Figure 4 presents SHAP summary plots for Susceptibility across three representative risk categories: Very Low (Fig. 4, top), Medium (Fig. 4, middle), and Very High (Fig. 4, bottom). These visualizations reveal how feature importance patterns shift across different risk levels.
For Very Low susceptibility regions, WRI Category and Exposure Category emerge as primary protective factors (negative SHAP values), indicating that favorable overall risk indices and limited hazard exposure effectively buffer against susceptibility. Conversely, for Very High susceptibility regions, Lack of Coping Capabilities and Lack of Adaptive Capacities dominate positive SHAP contributions, confirming that social vulnerability dimensions are the critical determinants of extreme susceptibility.
The Medium risk category exhibits mixed feature contributions, with both exposure-related and capacity-related factors playing balanced roles. This pattern suggests that Medium-risk regions represent transitional states where interventions targeting either hazard exposure reduction or capacity enhancement could effectively mitigate susceptibility.

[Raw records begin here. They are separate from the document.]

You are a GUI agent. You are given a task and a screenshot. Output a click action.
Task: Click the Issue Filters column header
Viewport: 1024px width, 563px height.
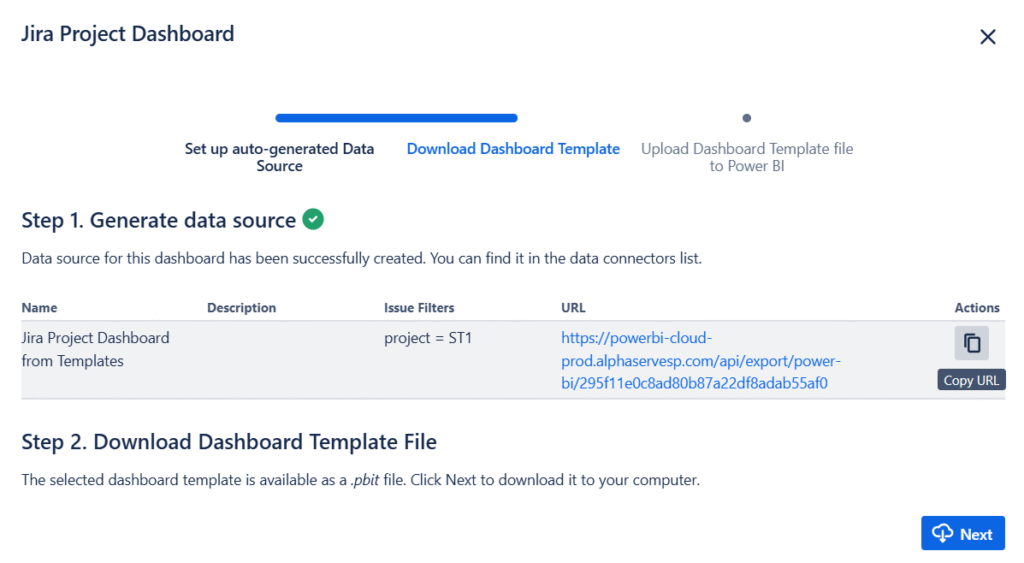[419, 308]
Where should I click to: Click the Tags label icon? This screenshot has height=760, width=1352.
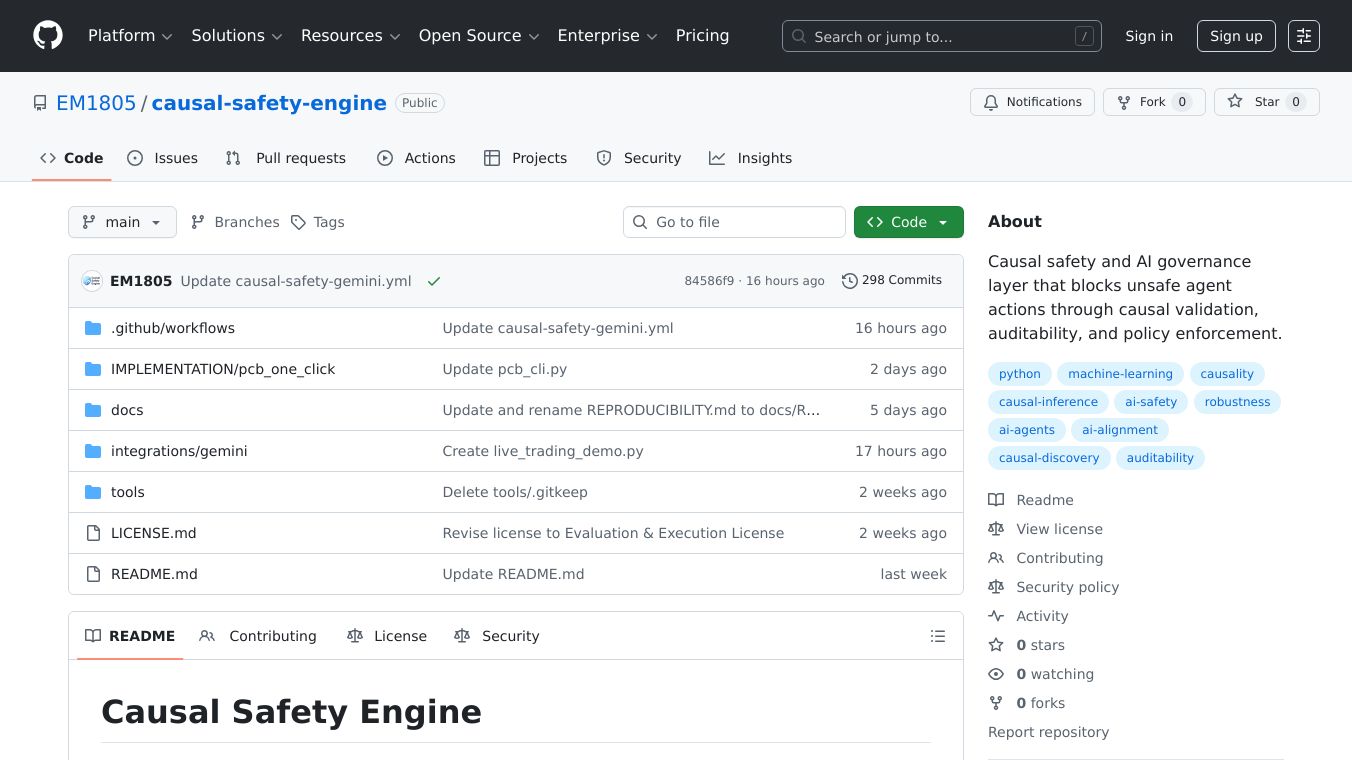[x=300, y=222]
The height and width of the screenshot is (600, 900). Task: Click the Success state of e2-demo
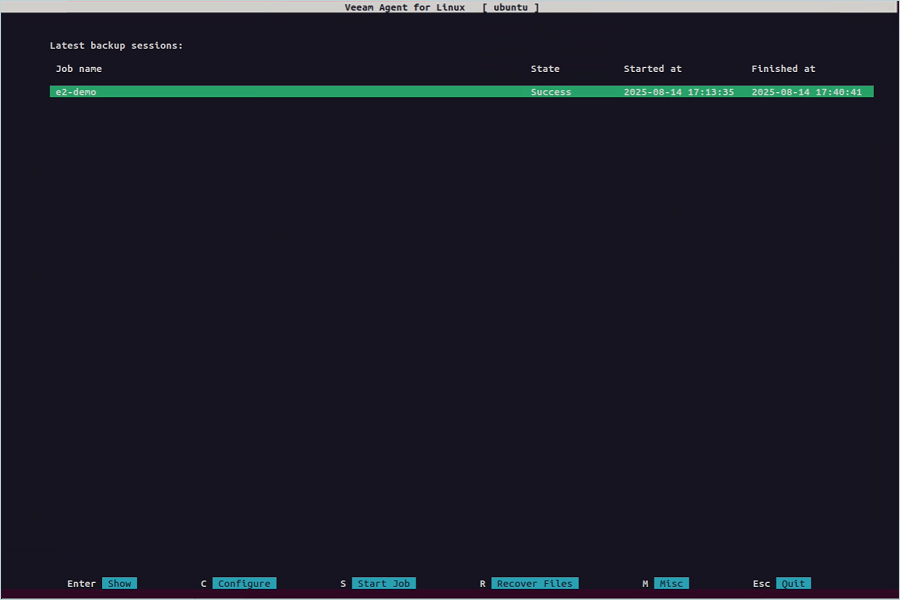pos(550,92)
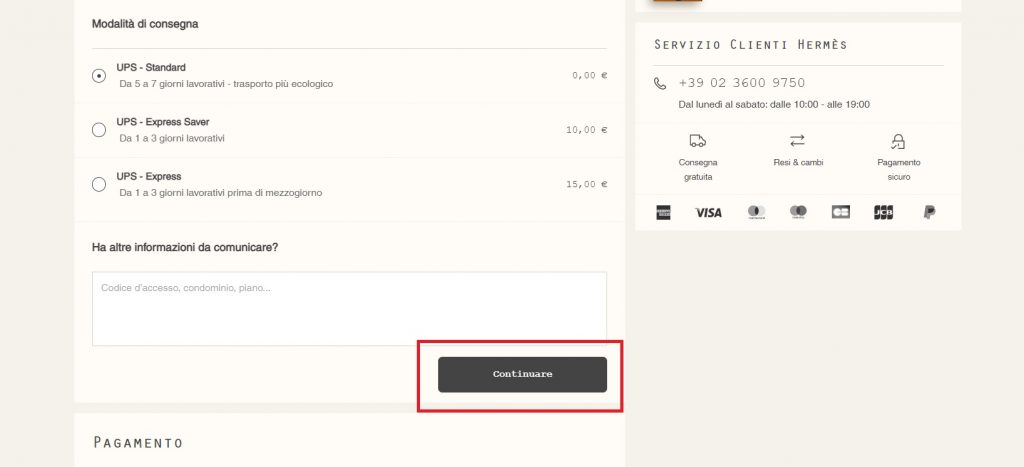Click the phone icon beside the customer service number

click(x=660, y=83)
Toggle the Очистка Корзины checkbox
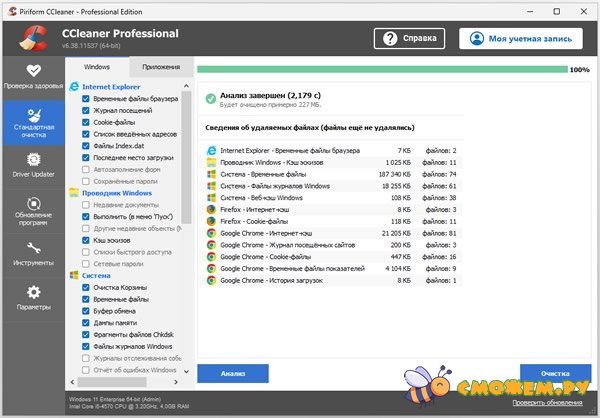This screenshot has height=418, width=600. point(86,287)
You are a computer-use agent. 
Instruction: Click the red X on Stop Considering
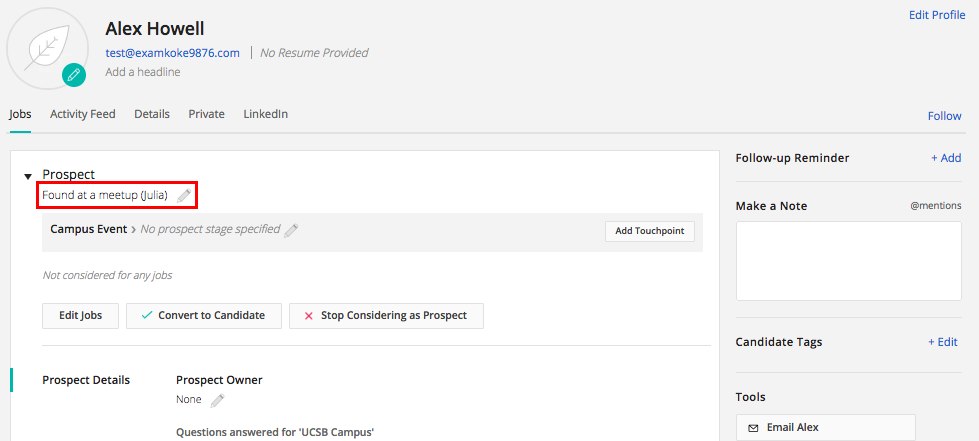point(308,316)
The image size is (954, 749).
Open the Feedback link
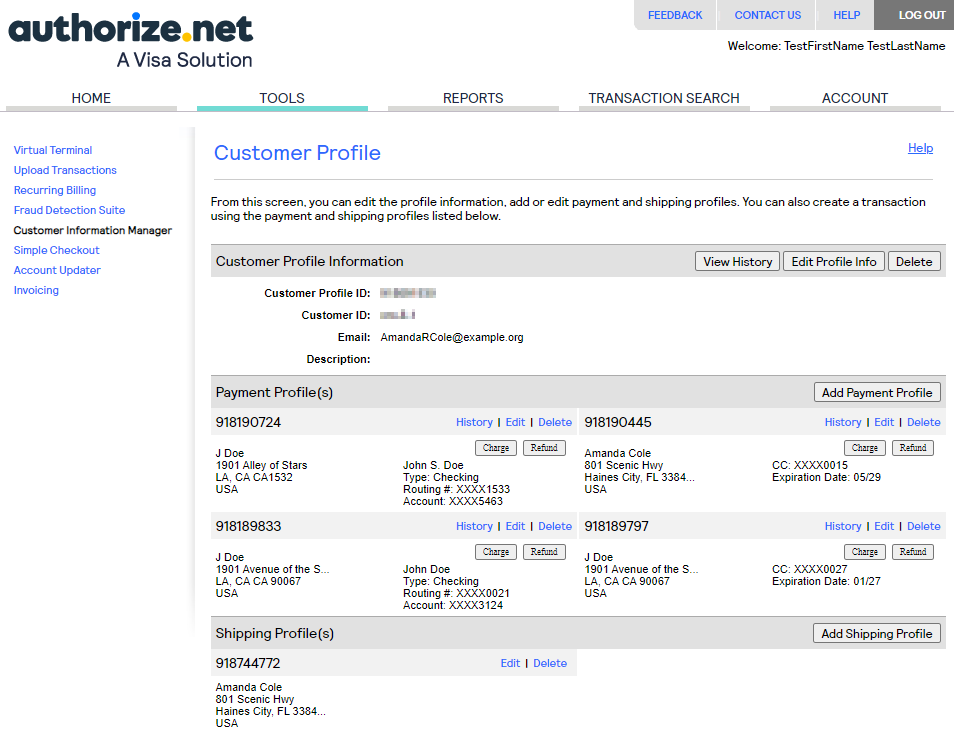(675, 15)
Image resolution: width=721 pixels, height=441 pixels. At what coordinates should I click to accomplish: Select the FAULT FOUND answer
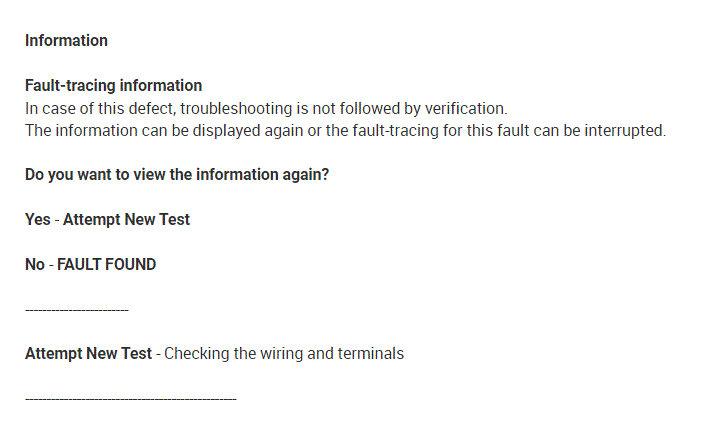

The AI-driven SHAP analysis framework successfully identified interpretable patterns explaining why certain regions experience high disaster susceptibility while others remain resilient. These explainable insights transform "black-box" machine learning predictions into actionable intelligence for disaster risk management authorities.
The integration of XGBoost's predictive power with SHAP's interpretability capabilities addresses the critical challenge of building trustworthy AI systems for high-stakes disaster management applications. By revealing the "why" behind predictions, our framework enables evidence-based policy formulation, targeted resource allocation, and transparent communication of risk assessments to diverse stakeholders.